### Directions
Lines from the line with "Suchen (320, 235)" to the line with "Image resolution: width=431, height=2576." in the entries below, and only those, must be output exactly, with both ends included.

### Data supplied
────────────────────────────────────────
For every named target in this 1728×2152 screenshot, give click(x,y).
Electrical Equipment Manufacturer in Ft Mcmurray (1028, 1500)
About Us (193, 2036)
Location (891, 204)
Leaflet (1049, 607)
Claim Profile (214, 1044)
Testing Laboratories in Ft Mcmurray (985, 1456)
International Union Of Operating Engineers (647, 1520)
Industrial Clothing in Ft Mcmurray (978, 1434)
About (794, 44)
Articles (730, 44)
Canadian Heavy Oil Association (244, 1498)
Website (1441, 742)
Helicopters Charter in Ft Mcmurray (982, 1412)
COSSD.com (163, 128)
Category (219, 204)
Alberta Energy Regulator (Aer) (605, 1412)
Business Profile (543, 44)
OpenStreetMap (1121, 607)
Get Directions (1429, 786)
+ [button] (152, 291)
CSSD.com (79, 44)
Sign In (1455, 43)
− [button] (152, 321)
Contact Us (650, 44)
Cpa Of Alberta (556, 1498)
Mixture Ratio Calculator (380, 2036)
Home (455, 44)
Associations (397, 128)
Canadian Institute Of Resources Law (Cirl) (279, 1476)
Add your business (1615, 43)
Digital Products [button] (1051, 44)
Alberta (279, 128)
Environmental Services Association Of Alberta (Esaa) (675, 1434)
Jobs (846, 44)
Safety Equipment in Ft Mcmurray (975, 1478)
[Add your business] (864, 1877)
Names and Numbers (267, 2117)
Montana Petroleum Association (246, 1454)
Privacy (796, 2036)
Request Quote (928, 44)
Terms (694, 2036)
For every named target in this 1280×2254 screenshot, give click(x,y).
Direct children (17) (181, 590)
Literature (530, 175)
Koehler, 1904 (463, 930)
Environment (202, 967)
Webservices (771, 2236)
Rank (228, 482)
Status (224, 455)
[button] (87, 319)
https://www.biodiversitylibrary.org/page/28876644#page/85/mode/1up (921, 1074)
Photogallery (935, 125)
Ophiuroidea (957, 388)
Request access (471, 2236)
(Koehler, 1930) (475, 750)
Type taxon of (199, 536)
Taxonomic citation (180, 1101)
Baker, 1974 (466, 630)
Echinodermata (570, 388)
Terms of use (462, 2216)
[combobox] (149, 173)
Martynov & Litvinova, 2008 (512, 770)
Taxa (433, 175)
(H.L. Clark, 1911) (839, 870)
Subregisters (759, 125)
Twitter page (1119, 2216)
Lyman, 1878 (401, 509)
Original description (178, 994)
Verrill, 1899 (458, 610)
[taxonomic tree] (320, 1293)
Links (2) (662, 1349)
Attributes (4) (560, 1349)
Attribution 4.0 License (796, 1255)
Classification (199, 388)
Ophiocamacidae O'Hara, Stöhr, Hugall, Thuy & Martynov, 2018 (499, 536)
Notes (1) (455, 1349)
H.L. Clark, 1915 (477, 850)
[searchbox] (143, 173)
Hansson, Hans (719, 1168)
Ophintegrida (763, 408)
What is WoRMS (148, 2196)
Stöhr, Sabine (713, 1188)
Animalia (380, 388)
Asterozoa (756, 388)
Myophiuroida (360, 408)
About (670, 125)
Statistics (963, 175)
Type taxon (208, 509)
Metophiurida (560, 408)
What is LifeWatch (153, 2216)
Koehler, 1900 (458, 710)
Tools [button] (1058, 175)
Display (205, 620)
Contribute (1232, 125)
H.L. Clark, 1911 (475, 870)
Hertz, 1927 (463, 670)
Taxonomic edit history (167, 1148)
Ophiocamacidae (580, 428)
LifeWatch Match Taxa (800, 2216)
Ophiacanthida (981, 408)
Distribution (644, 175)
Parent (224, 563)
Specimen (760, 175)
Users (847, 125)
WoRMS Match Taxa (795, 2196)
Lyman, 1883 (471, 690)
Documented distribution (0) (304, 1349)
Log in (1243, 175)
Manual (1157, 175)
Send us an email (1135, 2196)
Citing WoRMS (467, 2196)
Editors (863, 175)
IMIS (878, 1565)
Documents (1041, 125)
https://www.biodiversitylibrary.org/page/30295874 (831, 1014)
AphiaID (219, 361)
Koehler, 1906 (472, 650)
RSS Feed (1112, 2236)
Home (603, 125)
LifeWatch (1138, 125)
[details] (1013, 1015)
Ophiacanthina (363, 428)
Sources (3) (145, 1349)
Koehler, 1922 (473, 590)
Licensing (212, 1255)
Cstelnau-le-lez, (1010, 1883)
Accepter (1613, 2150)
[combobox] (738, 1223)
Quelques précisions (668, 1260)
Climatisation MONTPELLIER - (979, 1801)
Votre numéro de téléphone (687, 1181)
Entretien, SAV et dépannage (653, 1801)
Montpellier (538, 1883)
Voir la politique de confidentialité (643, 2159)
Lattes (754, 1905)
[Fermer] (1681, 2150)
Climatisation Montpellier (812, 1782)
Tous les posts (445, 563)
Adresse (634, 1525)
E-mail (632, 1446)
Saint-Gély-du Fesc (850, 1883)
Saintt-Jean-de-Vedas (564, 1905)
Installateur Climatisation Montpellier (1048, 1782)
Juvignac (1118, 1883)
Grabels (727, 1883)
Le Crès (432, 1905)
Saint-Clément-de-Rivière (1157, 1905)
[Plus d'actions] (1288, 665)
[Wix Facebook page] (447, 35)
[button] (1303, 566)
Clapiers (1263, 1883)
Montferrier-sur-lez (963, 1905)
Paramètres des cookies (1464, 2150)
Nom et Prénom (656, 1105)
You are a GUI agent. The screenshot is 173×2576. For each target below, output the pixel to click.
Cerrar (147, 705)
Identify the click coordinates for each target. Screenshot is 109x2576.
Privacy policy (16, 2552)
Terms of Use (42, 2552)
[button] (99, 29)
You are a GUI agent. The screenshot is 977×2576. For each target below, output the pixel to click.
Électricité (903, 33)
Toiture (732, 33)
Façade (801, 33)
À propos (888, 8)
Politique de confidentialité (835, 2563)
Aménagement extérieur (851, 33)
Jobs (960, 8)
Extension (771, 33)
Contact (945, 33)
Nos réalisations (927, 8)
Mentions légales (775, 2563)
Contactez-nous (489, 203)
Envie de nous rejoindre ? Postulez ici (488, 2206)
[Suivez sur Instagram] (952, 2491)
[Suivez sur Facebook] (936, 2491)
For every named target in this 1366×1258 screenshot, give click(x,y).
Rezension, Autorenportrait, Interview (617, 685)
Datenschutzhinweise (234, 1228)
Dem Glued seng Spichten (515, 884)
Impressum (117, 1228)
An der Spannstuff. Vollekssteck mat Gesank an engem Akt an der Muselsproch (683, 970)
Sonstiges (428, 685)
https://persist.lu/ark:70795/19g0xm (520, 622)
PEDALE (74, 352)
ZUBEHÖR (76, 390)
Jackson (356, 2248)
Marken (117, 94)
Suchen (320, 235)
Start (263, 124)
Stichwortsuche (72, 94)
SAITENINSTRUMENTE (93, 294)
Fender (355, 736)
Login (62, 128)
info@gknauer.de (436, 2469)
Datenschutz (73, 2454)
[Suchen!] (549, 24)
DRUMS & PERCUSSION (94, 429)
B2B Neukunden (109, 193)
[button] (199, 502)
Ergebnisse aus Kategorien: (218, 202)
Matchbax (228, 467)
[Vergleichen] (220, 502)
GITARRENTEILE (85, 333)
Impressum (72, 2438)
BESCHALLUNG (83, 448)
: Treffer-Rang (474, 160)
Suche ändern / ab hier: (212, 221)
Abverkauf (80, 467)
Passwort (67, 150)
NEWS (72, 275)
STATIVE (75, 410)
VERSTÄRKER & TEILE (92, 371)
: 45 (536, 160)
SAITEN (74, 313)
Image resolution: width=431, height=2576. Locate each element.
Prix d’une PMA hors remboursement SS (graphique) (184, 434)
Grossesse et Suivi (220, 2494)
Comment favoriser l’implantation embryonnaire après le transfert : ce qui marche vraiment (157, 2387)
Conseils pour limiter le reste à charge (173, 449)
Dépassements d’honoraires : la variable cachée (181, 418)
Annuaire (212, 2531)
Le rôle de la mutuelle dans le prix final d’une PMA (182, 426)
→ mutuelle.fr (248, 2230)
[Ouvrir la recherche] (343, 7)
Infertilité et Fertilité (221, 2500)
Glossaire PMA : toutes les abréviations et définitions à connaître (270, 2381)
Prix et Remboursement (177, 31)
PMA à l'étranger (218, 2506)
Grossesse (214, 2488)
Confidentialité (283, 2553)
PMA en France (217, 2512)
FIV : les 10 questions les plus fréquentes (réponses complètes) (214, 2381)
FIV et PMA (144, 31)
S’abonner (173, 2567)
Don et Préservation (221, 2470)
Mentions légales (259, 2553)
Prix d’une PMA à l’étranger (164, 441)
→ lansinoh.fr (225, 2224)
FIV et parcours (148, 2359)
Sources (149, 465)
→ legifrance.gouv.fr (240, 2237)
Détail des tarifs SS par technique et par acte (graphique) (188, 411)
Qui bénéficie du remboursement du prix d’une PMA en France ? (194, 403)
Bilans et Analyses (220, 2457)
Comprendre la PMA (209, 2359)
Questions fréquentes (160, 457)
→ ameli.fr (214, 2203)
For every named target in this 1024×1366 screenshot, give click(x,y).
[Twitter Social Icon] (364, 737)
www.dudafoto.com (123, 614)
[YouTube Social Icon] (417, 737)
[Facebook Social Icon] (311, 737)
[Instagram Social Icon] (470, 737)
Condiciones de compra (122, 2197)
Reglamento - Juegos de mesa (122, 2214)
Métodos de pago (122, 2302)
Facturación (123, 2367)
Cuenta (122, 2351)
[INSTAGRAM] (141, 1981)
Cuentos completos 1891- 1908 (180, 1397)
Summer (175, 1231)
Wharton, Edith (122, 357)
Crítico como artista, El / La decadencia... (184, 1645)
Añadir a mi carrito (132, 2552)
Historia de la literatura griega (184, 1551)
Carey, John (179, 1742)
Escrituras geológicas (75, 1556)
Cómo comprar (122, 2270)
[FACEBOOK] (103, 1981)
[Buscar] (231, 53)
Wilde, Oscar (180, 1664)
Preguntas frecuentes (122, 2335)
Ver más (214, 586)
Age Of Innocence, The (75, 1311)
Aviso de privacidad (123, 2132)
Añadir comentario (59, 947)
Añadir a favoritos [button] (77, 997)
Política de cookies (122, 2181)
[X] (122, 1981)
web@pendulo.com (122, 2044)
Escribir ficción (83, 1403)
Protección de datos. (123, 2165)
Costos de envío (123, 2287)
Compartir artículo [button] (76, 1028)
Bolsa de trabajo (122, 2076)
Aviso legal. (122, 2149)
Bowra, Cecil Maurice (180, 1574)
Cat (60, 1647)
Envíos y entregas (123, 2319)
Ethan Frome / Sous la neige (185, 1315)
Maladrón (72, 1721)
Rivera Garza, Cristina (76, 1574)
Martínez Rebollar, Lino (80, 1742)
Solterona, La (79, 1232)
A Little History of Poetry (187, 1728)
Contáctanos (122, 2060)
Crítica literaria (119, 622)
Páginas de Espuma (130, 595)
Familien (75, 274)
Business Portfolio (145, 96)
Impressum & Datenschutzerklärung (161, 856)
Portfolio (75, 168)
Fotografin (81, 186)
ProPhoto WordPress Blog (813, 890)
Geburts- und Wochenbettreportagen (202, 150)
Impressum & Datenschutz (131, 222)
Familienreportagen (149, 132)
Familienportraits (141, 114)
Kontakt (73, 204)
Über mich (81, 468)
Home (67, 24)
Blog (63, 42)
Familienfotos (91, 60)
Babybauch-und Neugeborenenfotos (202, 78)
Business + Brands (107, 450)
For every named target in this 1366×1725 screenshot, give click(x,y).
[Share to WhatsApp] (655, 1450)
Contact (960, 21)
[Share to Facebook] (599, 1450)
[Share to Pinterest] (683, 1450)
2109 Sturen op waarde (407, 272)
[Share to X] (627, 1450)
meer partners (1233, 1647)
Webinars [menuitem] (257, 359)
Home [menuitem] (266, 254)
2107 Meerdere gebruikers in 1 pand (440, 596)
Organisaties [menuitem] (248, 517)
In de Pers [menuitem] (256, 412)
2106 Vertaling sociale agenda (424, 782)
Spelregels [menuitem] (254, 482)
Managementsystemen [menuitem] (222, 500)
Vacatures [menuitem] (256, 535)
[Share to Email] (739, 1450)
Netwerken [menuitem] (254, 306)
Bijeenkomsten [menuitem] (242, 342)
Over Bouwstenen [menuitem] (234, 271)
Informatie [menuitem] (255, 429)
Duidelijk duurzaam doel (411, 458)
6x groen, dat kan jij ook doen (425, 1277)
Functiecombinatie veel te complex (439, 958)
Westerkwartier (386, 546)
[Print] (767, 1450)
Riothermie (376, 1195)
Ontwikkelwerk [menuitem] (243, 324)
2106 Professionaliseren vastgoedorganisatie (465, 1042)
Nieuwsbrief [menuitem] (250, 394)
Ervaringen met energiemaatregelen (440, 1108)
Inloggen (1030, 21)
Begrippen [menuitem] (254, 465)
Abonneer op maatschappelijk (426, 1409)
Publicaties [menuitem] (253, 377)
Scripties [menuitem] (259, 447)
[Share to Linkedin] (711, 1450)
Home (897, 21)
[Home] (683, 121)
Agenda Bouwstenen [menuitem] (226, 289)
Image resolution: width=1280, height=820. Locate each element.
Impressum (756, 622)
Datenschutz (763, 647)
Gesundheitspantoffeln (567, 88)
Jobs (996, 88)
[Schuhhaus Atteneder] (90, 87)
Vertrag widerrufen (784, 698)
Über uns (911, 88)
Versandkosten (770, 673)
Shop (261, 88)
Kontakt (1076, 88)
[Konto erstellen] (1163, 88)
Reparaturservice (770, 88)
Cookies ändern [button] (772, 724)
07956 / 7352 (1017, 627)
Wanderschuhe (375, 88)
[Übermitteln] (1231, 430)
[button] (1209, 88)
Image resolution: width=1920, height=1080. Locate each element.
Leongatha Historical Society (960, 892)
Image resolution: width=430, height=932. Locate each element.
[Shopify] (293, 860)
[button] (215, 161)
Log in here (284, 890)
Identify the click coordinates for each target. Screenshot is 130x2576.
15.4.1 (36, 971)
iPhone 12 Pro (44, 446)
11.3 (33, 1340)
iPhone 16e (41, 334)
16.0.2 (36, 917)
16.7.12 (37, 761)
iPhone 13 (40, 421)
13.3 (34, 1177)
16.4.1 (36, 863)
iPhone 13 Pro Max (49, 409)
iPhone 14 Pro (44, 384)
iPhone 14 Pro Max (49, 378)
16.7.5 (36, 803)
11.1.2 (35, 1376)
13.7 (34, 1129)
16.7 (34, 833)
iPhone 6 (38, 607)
────────────────────────────────────────
### Reply
Suchen (320, 235)
Start (263, 124)
Stichwortsuche (72, 94)
SAITENINSTRUMENTE (93, 294)
Fender (355, 736)
Login (62, 128)
info@gknauer.de (436, 2469)
Datenschutz (73, 2454)
[Suchen!] (549, 24)
DRUMS & PERCUSSION (94, 429)
B2B Neukunden (109, 193)
[button] (199, 502)
Ergebnisse aus Kategorien: (218, 202)
Matchbax (228, 467)
[Vergleichen] (220, 502)
GITARRENTEILE (85, 333)
Impressum (72, 2438)
BESCHALLUNG (83, 448)
: Treffer-Rang (474, 160)
Suche ändern / ab hier: (212, 221)
Abverkauf (80, 467)
Passwort (67, 150)
NEWS (72, 275)
STATIVE (75, 410)
VERSTÄRKER & TEILE (92, 371)
: 45 (536, 160)
SAITEN (74, 313)
Image resolution: width=431, height=2576. Locate each element.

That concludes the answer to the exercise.